# PAGE EXCERPT

Metro Weekly

Annual Pride Run 5K will be virtual this year, but organizers will also host optional in-person runs

Race participants can run anywhere, any time between June 5 and June 20.

DC Front Runners Pride Run 5K – Photo: Facebook.

This year’s Pride Run 5K, an annual event hosted by the DC Front Runners running club, will be held virtually from Saturday, June 5 to Sunday, June 20.

Due to the delayed relaxing of restrictions imposed because of the COVID-19 pandemic, which only began to lift two weeks ago, it was too late to organize an official in-person race. As a result, participants are asked to run or walk a 5-kilometer, or 3.1-mile, course, at some point within the 15-day period, take a photo of themselves, and submit their race time to organizers, who will then place them in order.

The price to register is $30, plus a $3.24 sign-up fee. Participants will receive a race packet, a participation medal, and coupons for Pacers Running and DC Brau. They also have the option to purchase a T-shirt for an additional $15 (shipping included), which will be mailed to them in July. Proceeds benefit local charity organizations serving the LGBTQ+ and youth communities.

# EXERCISE GOAL
In the Pride Run article, what does the paragraph beginning "The price to register is $30" say, condensed into a short list that keeps its main facts? The entries after the Pride Run article aren't needed.

# INFORMATION PROVIDED
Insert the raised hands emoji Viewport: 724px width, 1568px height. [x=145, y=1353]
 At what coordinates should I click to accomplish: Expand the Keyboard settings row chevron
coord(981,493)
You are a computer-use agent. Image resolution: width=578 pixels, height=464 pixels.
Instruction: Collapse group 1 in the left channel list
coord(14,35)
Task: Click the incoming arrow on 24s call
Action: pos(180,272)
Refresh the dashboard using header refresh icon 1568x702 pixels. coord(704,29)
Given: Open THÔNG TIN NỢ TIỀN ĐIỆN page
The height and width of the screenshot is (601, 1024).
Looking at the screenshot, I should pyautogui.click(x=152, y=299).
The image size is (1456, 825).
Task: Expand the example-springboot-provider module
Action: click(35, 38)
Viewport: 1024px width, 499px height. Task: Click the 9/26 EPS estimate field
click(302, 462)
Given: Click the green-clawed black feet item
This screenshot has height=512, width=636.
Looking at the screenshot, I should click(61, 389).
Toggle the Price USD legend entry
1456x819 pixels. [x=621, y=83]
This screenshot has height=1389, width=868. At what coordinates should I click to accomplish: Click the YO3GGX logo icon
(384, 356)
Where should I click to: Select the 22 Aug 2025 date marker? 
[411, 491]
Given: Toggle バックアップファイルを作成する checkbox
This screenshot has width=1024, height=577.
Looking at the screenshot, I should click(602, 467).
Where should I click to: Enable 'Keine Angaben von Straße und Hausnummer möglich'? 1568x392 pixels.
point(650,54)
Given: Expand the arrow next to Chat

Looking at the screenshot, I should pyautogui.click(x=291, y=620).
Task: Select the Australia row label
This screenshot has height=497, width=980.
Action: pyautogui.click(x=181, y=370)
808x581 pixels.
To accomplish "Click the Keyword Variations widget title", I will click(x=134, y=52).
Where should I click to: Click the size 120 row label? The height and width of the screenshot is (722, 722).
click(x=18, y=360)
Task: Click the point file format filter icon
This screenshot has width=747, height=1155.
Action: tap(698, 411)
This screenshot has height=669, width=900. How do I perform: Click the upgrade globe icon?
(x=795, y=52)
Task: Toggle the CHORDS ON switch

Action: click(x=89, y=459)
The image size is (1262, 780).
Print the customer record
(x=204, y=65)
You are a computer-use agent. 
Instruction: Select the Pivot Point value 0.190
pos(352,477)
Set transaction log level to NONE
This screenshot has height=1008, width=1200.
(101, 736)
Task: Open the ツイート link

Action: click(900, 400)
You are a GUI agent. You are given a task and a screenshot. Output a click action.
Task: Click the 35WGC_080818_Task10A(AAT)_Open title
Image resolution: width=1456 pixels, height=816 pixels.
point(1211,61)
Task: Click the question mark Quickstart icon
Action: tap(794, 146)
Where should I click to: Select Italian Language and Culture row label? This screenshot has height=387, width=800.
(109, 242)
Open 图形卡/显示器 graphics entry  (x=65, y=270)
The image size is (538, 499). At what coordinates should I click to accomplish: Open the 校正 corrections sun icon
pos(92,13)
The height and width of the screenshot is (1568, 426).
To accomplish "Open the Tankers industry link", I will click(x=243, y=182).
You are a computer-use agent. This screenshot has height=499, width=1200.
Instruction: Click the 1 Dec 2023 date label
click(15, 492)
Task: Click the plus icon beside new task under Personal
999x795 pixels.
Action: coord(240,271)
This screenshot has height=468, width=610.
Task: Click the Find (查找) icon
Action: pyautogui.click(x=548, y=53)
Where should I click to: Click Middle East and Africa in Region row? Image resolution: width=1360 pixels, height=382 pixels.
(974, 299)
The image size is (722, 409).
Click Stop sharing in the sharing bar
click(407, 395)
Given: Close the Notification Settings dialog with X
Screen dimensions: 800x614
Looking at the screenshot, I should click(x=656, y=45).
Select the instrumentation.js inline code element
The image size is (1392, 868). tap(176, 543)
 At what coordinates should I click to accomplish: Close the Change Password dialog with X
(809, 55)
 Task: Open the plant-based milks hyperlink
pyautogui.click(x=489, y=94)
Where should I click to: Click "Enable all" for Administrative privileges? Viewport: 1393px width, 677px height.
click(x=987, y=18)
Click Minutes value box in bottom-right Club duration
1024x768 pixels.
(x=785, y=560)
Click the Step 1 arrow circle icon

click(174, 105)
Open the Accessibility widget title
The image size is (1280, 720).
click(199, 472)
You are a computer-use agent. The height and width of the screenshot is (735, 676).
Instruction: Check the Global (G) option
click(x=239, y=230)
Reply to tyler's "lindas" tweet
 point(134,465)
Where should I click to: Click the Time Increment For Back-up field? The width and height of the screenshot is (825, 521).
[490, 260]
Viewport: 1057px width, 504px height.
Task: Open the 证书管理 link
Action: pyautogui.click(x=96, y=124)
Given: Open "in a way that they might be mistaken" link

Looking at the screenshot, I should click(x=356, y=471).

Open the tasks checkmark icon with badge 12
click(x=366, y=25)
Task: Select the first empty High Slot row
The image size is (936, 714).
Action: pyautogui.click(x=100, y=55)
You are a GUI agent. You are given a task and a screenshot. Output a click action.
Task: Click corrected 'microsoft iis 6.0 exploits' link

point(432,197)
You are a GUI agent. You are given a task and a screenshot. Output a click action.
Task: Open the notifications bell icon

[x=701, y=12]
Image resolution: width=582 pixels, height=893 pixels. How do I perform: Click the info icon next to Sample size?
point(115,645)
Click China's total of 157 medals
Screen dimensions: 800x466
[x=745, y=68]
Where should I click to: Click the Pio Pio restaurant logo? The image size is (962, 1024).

# SOLUTION TO THIS EXERCISE
- Registration: $30 plus a $3.24 sign-up fee
- Included: race packet, participation medal, and coupons for Pacers Running and DC Brau
- Optional T-shirt: $15 extra (shipping included), mailed in July
- Proceeds go to local charities serving the LGBTQ+ and youth communities